- Flag Coat of arms
- Location in Sucre
- Bermúdez Municipality Location in Venezuela
- Coordinates: 10°40′20″N 63°14′25″W﻿ / ﻿10.6722°N 63.2403°W
- Country: Venezuela
- State: Sucre
- Municipal seat: Carúpano

Government
- • Mayor: Julio Rodriguez (PSUV)

Population (2011)
- • Total: 165,675
- Time zone: UTC−4 (VET)
- Area code(s): 0294

= Bermúdez Municipality =

The Bermúdez Municipality is one of the fifteen municipalities (municipios) that makes up the eastern Venezuelan state of Sucre and, according to a 2011 population estimate by the National Institute of Statistics of Venezuela, the municipality has a population of 165,675. The city of Carúpano is the administrative centre for the Bermúdez Municipality. The municipality was named for Venezuelan independence hero José Francisco Bermúdez.

==History==
It was somewhere on the Paria Peninsula, near Carúpano, where Christopher Columbus first set foot on the American continent for the only time, during his third voyage (in all his other trips he only explored the Caribbean islands).

==Demographics==
The Bermúdez Municipality, according to a 2011 population estimate by the National Institute of Statistics of Venezuela, has a population of 165,675 (up from 128,123 in 2000). This amounts to 16.4% of the state's population. The municipality's population density is 820 PD/sqkm.

==Government==
The municipality is divided into five parishes; Bolívar, Macarapana, Santa Catalina, Santa Rosa, and Santa Teresa. The elected office of mayor (alcalde) was established in 1990; however, the initial election was disputed. Carlos Monasterio was installed in 1990 and had served eighteen months when the court (Supreme Electoral Council) removed him, and established Juan Marquez Albornoz as the actual winner of the election.
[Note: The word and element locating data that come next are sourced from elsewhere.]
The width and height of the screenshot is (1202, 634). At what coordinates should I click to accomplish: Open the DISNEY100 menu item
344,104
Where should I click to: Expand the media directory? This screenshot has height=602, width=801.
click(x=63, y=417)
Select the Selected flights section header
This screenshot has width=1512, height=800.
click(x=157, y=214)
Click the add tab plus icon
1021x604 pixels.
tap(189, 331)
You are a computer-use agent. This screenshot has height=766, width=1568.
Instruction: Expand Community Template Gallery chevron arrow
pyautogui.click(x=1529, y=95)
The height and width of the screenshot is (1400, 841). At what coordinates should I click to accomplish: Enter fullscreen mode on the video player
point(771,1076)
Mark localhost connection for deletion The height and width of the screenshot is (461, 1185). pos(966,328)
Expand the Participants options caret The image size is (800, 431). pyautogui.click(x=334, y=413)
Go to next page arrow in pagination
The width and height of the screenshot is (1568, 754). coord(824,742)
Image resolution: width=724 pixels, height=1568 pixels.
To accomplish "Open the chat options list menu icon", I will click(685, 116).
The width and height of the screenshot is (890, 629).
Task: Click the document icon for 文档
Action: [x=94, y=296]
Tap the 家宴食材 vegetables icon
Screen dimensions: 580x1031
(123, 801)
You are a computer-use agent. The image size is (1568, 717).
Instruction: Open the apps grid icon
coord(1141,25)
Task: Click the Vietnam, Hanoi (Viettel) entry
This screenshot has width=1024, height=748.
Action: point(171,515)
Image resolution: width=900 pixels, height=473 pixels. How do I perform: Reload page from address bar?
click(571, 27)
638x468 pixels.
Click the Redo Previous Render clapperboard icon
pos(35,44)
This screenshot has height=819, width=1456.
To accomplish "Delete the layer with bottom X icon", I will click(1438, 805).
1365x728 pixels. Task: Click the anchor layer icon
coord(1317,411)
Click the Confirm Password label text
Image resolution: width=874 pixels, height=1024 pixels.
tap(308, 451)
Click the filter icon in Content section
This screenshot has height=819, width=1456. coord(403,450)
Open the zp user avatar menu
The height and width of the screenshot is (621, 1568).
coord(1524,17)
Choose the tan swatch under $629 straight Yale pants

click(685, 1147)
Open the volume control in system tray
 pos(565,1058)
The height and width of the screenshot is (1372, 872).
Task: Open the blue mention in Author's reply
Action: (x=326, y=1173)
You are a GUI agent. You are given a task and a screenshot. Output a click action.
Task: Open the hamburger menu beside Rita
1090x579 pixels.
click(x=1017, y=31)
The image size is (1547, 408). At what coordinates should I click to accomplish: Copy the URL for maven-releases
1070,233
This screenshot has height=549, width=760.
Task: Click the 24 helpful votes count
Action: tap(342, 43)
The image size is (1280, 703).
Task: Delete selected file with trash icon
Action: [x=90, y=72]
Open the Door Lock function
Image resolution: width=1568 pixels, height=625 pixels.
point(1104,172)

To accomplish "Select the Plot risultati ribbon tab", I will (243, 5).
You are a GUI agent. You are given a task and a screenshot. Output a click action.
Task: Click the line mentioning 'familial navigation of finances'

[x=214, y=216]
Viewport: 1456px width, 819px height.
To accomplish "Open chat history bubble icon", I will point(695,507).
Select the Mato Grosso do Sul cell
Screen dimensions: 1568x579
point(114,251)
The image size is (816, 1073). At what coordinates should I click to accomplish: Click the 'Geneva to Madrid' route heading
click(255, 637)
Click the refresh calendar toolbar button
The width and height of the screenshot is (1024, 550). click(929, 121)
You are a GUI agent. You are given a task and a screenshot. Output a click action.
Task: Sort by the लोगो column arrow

Mayors of the Bermúdez Municipality
| Name | from | to |
|---|---|---|
| Carlos Monasterio | 1990 | 1992 |
| Juan Marquez Albornoz | 1992 | 1993 |
| Leonardo Ávila | 1993 | 1996 |
| Arturo Hurtado | 1996 | 2000 |
| Claudio Marín Morales | 2000 | 2004 |
| José Ramón Regnault Hernández | 2004 | 2008 |
| Julio Rodriguez | 2008 | present |

==Notable natives==
Famous Carupaneros include:
- Wolfgang Larrazábal, former President of Venezuela.
- Jictzad Viña, Miss Venezuela 2005.
- Eladio Lárez, president of Radio Caracas Televisión, one of Venezuela's largest television networks.
- Jesús Flores, Washington Nationals major league baseball catcher.